■ Required work ■
Beginning with the line containing "This screenshot has height=1280, width=960.", write out each line exactly through the end of the listing, and skip all pictures.

■ Data to use ■
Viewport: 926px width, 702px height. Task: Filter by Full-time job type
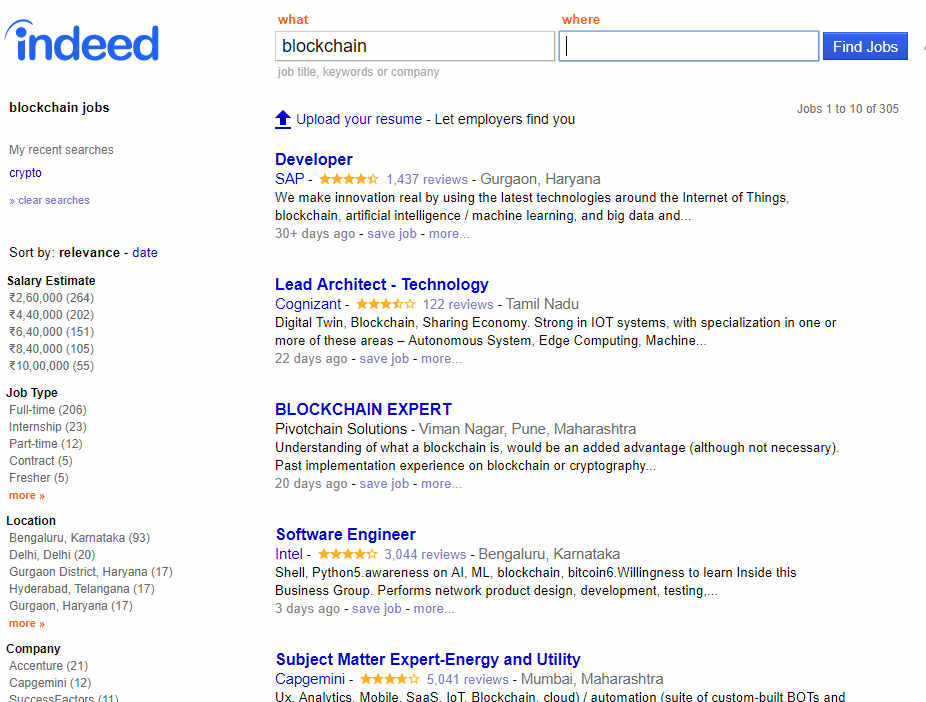(48, 410)
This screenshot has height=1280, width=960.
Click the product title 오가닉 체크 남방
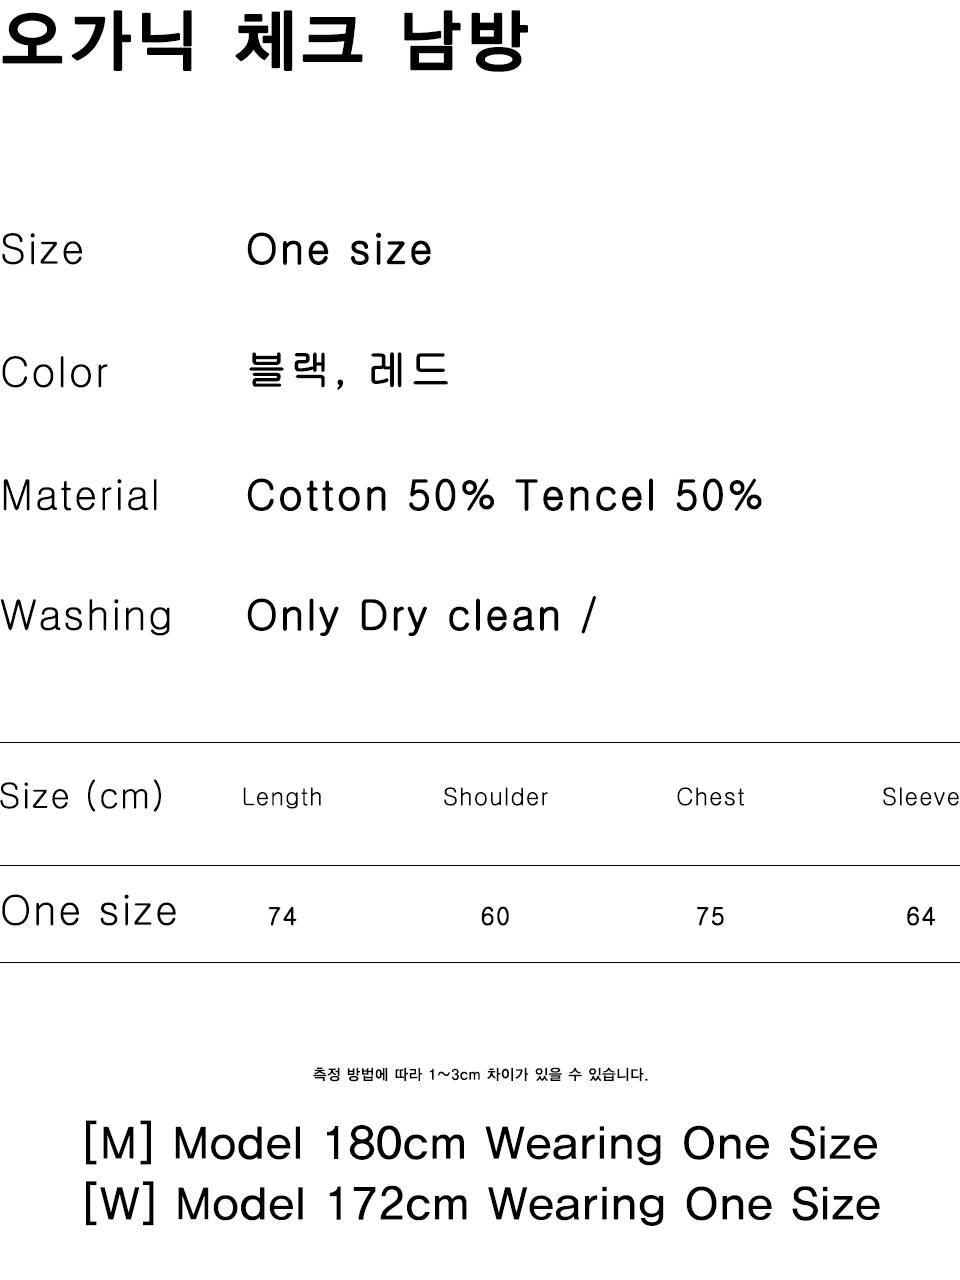click(x=264, y=42)
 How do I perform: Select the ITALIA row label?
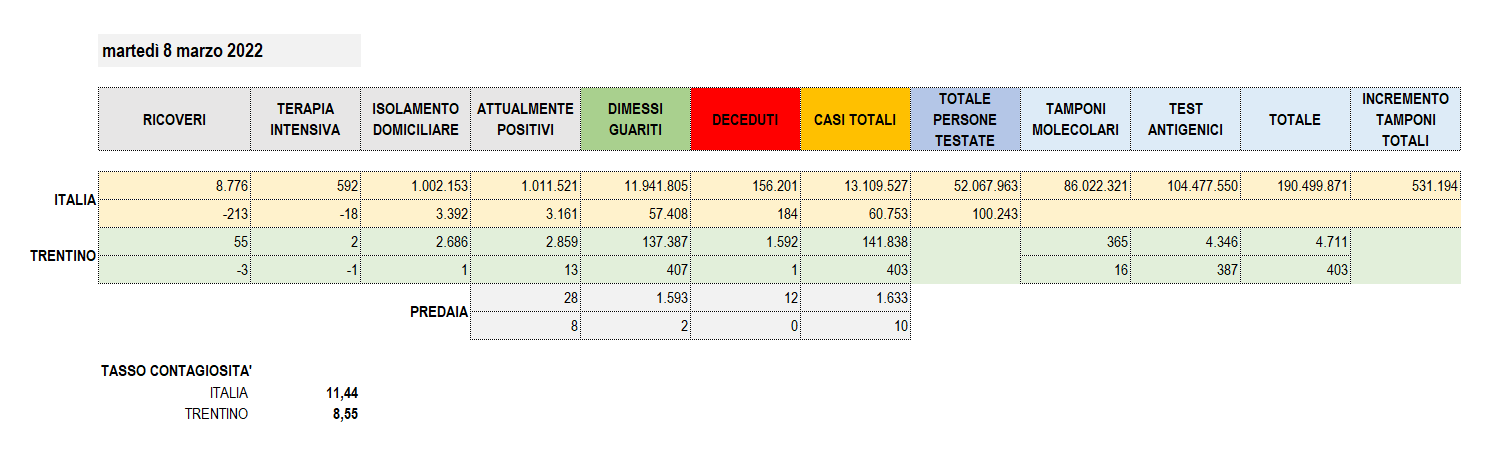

■ Final answer ■
This screenshot has height=1280, width=960.
Click the product title 오가닉 체크 남방
click(x=264, y=42)
 How do I perform: Select the ITALIA row label?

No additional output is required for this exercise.